Repeat all the data exactly, and where a record holds a picture, leave that picture out.

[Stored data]
══════════

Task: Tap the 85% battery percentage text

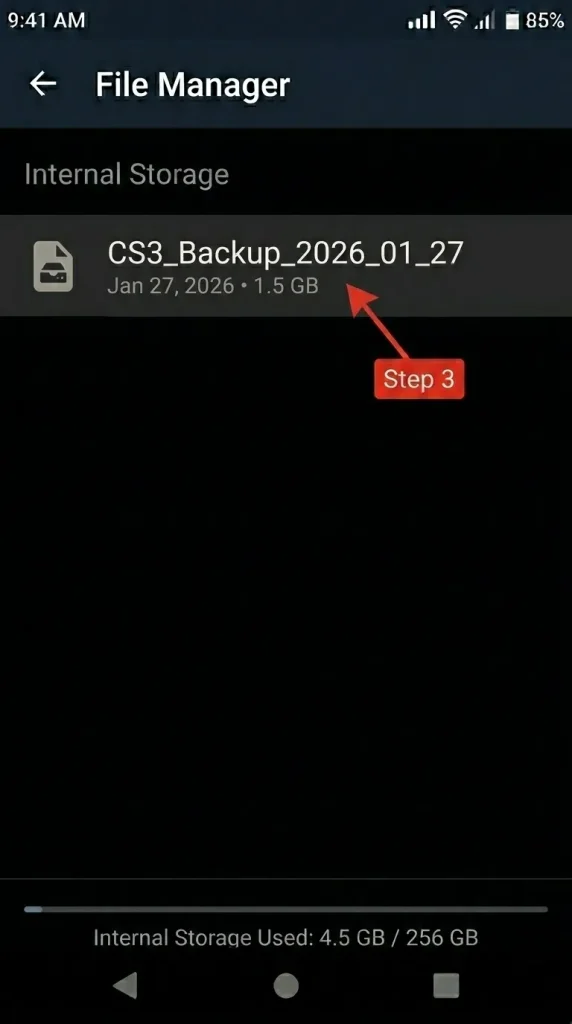Action: [545, 21]
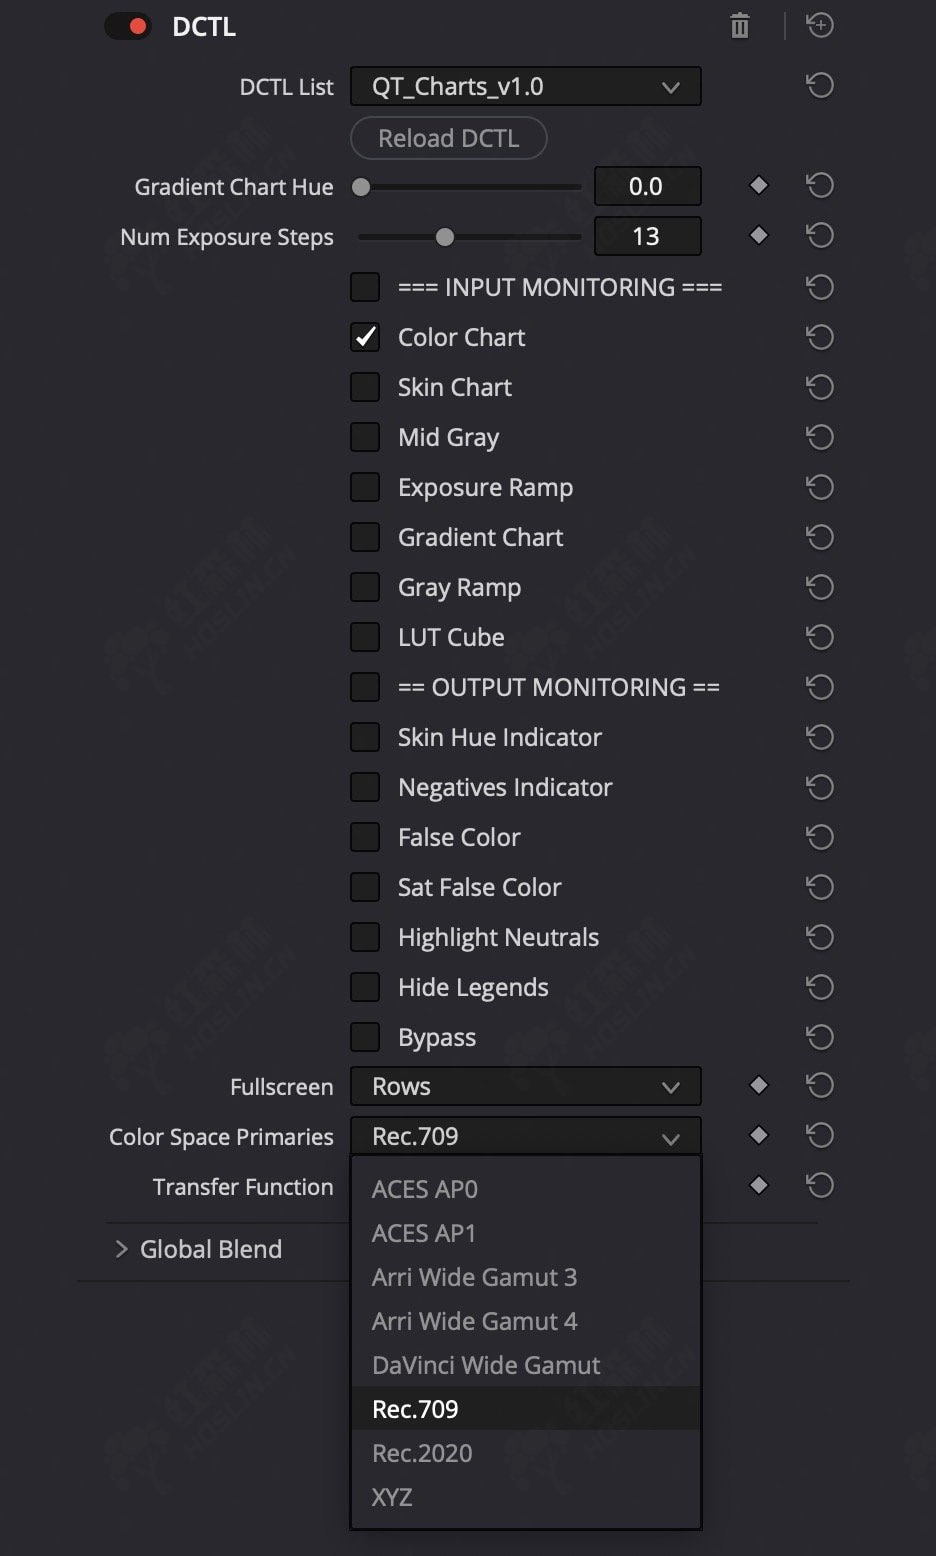Click the Num Exposure Steps value field

tap(647, 236)
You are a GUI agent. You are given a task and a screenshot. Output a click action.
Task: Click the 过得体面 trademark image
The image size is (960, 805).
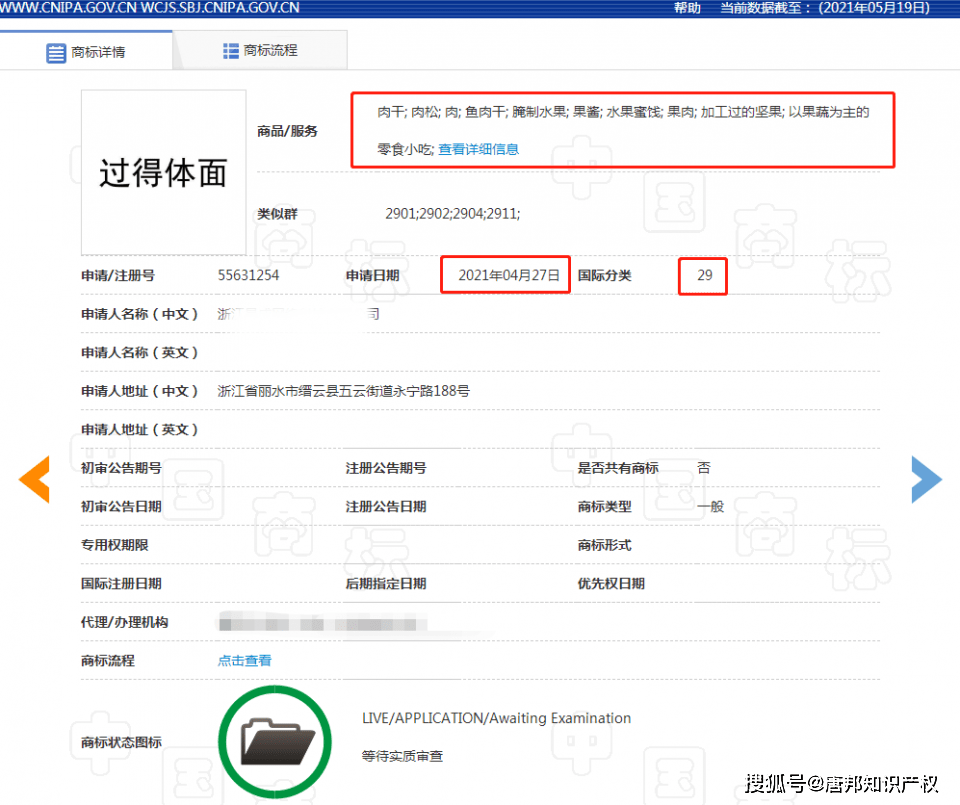coord(163,173)
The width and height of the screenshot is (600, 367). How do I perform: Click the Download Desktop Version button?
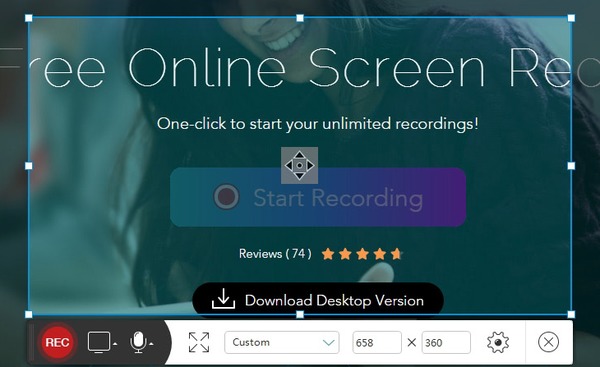click(318, 300)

══════════

RESPONSE AREA:
Task: Tap the 85% battery percentage text

Action: [545, 21]
Click the Num Exposure Steps value field

tap(647, 236)
You are a GUI agent. You are given a task and a screenshot. Output a click action.
Task: Click the 过得体面 trademark image
The image size is (960, 805).
coord(163,173)
The width and height of the screenshot is (600, 367). How do I perform: Click the Download Desktop Version button?
click(318, 300)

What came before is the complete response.